Note the CDATA section for passing in HTML.

This fails with:

Error in doc_parse_raw(x, encoding = encoding, base_url = base_url, as_html = as_html,  : 
  Opening and ending tag mismatch: confl-ac-rich-text-body line 1 and p [76]
Calls: render ... read_xml.character -> read_xml.raw -> doc_parse_raw

And renders a markdown file as:

<ac:structured-macro ac:name="expand"> <ac:parameter ac:name="title">hidden stuff below</ac:parameter> <ac:rich-text-body><![CDATA[<p>foo

</p>

\]\]\></ac:rich-text-body> </ac:structured-macro>

Note that the closing tag of the CDATA is somehow got escaped.

Not sure what's causing the problem, as conflr:::restore_cdata seems to match it and run correctly (after patching to work with rich-text-body as well besides plain-text-body), but some other mechanism might mess up the closing CDATA tag later on in the process?

@daroczig
Copy link
Contributor Author

Jumping into translate_to_confl_macro shows the below for html_text:

[1] "<p><confl-ac-structured-macro confl-ac-name=\"expand\"> <confl-ac-parameter confl-ac-name=\"title\">hidden stuff below</confl-ac-parameter> <confl-ac-rich-text-body>&lt;![CDATA[<p>foo</p>\n</p>\n<p>]]&gt;</confl-ac-rich-text-body> </confl-ac-structured-macro></p>\n"

@yutannihilation
Copy link
Contributor

Hmm, thanks. I guess this is basically because CDATA syntax is not supported by commonmark (yes, GitHub flavored markdown does...).
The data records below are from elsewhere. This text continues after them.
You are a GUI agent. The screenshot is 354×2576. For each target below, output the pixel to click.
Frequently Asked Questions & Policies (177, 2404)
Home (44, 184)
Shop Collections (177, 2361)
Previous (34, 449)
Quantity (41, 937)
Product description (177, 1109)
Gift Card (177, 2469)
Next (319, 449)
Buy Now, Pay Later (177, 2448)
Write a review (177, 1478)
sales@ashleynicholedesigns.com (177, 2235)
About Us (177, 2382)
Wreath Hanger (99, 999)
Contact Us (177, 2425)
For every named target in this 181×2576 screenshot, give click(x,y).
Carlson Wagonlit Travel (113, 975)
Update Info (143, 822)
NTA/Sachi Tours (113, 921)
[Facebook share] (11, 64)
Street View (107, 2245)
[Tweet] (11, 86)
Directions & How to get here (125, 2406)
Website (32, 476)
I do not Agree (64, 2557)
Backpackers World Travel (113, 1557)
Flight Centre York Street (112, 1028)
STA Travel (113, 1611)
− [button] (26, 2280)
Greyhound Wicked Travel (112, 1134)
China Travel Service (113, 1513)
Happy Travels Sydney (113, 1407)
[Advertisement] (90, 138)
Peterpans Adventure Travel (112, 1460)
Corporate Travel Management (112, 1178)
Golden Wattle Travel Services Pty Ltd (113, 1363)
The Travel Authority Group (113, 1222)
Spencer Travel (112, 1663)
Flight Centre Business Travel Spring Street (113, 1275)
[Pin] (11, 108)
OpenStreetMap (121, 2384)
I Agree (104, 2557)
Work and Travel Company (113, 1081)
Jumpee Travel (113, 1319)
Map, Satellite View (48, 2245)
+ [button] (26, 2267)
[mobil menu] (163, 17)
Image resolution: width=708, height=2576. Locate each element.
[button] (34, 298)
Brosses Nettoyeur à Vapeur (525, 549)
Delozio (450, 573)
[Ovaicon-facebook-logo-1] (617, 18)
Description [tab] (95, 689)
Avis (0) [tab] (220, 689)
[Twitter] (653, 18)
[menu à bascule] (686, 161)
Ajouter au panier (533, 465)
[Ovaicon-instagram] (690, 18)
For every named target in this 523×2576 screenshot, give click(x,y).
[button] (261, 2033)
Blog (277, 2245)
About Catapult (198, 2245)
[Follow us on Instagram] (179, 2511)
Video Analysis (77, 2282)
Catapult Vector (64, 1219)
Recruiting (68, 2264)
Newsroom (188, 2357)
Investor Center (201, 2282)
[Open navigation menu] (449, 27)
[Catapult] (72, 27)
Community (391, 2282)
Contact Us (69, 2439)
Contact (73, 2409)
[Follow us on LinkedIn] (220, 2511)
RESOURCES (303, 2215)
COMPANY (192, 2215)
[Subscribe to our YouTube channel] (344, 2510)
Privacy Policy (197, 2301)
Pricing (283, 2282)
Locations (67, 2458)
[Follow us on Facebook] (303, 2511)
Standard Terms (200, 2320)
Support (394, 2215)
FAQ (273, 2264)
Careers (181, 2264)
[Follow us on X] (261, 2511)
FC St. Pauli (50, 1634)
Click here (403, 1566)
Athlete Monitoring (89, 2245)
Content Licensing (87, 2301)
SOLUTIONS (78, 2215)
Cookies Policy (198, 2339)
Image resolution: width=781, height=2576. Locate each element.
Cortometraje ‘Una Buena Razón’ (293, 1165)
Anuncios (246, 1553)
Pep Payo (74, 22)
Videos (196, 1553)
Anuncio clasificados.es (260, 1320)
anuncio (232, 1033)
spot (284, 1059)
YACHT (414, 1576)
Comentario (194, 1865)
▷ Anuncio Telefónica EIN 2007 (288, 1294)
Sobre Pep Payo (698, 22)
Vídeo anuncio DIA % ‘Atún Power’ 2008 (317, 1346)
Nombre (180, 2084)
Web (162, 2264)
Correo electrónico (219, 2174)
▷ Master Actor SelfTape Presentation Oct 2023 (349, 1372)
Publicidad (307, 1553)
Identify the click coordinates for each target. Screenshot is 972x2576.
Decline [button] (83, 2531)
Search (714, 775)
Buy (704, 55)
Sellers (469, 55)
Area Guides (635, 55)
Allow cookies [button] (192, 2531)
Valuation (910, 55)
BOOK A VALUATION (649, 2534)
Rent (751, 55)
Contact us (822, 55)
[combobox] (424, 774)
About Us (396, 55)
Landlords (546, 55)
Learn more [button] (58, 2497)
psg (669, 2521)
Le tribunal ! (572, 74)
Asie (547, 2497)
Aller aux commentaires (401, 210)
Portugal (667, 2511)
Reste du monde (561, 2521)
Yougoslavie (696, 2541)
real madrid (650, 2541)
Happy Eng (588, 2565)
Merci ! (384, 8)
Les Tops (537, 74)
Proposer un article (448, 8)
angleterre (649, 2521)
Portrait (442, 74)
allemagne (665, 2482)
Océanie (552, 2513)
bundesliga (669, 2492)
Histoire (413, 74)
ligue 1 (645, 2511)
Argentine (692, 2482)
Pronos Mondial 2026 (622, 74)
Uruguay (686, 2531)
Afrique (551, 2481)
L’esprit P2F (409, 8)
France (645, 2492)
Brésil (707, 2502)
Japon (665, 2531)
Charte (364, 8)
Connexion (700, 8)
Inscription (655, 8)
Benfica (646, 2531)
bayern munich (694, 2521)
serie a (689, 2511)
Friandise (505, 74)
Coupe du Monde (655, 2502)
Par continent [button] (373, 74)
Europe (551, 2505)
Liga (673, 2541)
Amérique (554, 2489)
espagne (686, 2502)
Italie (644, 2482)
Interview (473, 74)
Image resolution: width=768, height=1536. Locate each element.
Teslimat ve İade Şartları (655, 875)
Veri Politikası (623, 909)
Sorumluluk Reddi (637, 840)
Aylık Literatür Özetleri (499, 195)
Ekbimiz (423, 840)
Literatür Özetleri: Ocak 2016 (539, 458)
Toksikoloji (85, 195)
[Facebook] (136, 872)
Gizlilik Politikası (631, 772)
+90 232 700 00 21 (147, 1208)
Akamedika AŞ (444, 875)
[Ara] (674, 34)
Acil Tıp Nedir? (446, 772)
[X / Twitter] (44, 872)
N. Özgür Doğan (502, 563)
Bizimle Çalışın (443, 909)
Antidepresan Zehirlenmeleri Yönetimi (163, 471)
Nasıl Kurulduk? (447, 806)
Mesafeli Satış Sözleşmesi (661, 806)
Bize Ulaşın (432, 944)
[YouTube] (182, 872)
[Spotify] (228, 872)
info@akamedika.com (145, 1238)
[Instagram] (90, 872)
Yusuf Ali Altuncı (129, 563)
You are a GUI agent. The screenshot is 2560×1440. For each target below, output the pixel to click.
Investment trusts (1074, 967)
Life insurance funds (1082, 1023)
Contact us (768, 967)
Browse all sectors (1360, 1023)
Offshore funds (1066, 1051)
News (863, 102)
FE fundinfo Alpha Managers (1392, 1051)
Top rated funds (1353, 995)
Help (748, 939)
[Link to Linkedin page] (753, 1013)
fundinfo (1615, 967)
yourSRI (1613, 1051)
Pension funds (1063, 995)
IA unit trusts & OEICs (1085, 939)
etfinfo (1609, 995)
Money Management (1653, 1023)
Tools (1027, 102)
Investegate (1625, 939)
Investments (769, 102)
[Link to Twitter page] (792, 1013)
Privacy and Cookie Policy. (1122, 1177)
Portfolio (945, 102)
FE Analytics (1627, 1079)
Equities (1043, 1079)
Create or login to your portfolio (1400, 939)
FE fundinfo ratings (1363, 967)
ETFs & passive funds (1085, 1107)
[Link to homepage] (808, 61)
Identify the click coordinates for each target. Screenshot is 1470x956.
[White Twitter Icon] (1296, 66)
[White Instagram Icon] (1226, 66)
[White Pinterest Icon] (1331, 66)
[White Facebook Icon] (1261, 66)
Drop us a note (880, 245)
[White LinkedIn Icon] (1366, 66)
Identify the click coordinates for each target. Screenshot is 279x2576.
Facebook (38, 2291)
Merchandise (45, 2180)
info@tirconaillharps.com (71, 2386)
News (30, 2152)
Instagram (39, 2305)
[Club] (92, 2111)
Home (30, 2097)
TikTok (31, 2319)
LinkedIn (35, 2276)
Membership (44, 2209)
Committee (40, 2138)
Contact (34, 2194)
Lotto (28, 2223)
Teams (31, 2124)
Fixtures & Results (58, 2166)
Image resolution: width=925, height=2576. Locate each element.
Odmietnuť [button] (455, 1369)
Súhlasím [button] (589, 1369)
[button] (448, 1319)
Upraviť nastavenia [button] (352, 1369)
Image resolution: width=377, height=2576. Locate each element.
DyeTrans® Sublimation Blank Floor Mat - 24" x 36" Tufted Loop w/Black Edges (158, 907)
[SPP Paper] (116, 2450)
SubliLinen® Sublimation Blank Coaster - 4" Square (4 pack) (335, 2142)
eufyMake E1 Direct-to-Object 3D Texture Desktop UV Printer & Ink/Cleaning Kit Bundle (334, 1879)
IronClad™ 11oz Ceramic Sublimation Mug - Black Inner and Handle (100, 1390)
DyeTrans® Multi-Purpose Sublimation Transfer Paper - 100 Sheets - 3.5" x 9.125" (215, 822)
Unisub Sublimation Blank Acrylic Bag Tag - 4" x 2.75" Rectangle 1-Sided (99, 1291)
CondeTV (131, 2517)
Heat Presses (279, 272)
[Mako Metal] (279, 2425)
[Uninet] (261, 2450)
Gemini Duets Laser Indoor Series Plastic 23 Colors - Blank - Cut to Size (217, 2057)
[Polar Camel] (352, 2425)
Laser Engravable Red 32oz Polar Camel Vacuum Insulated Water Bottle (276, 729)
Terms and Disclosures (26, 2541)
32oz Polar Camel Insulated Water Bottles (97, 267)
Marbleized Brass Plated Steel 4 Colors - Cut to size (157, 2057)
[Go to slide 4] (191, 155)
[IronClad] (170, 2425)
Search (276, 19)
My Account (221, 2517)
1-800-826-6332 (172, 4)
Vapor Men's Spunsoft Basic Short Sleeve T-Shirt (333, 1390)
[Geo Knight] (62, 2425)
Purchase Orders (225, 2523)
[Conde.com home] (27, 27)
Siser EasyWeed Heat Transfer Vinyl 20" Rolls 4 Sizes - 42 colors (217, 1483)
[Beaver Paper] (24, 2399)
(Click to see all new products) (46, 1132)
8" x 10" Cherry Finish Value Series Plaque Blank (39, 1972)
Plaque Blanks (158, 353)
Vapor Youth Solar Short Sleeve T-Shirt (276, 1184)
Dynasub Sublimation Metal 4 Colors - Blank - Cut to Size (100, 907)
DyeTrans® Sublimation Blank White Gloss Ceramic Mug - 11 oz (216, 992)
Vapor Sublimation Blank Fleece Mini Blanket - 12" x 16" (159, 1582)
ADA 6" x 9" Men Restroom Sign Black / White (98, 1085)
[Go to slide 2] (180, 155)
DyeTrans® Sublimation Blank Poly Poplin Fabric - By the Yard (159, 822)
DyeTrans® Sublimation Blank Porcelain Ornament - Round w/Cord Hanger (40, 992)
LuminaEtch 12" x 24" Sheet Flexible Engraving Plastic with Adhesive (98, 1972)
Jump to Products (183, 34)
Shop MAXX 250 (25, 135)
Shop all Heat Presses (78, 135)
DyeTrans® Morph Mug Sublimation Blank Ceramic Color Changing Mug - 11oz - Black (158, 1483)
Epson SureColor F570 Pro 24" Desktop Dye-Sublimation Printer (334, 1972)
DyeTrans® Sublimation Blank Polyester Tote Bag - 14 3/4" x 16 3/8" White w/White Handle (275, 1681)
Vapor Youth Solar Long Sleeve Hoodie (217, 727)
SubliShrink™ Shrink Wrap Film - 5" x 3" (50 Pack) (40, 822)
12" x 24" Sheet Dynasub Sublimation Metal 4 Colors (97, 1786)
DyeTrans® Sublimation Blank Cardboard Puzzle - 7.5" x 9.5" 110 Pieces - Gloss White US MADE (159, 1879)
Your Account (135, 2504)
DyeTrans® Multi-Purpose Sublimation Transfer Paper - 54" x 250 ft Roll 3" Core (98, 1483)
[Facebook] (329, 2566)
Maybe I need to bypass CDATA section...?

This Rmd (conflr uses commonmark variant)

---
output:
  md_document:
    variant: commonmark
---

<ac:rich-text-body><![CDATA[<p>foo</p>]]></ac:rich-text-body>

will be knitted to this:

<ac:rich-text-body><![CDATA[<p>foo

</p>

\]\]\></ac:rich-text-body>

@daroczig
Copy link
Contributor Author

Oh, I see -- thank you!

Interesting, as cdata seems to be part of the commonmark specs at https://spec.commonmark.org/0.29/#cdata-section

Anyway, do you know about any workaround passing arbitrary text in a macro using rich-text-body? Including eg an exclamation mark or similar character triggers that opening/closing tag mismatch error.

@yutannihilation
Copy link
Contributor

Interesting, as cdata seems to be part of the commonmark specs at https://spec.commonmark.org/0.29/#cdata-section

Wow! Sorry, then I simply misunderstood the spec...

Hmm, I don't come up with any workaround at the moment.

@yutannihilation
Copy link
Contributor

One problem is that ac: namespace is not recognized, so this can be avoided by replacing ac: with confl-ac- (this is done in the post processor anyway)

commonmark::markdown_commonmark("<ac:rich-text-body><![CDATA[<p>foo</p>]]></ac:rich-text-body>")
#> [1] "<ac:rich-text-body><![CDATA[<p>foo</p>]]>\\</ac:rich-text-body\\>\n"
commonmark::markdown_commonmark("<ac-rich-text-body><![CDATA[<p>foo</p>]]></ac-rich-text-body>")
#> [1] "<ac-rich-text-body><![CDATA[<p>foo</p>]]></ac-rich-text-body>\n"

Created on 2020-05-30 by the reprex package (v0.3.0)

But, this doesn't actually solve the problem. I have no idea what's happening here.

@daroczig
Copy link
Contributor Author

Thanks for looking into this further.

I also spent some time on this, and found that the problem for the tag mismatch is that something in the middle of the flow adds p tags, eg

<confl-ac-structured-macro confl-ac-name="expand">
  <confl-ac-parameter confl-ac-name="title">hidden stuff below</confl-ac-parameter>
  <confl-ac-rich-text-body><p>foo!</p></confl-ac-rich-text-body>
</confl-ac-structured-macro>

Will be rendered in md as:

<confl-ac-structured-macro confl-ac-name="expand"> <confl-ac-parameter confl-ac-name="title">hidden stuff below</confl-ac-parameter> <confl-ac-rich-text-body>

<p>

foo\!

</p>

</confl-ac-rich-text-body> </confl-ac-structured-macro>

Which is OK, but if I peek into html_text in eg translate_to_confl_macro, I see this:

<p><confl-ac-structured-macro confl-ac-name="expand"> <confl-ac-parameter confl-ac-name="title">hidden stuff below</confl-ac-parameter> <confl-ac-rich-text-body></p>
<p>
<p>foo!</p>
</p>
<p></confl-ac-rich-text-body> </confl-ac-structured-macro></p>

So something adding the p tags that of course messes up the original opening/closing tags.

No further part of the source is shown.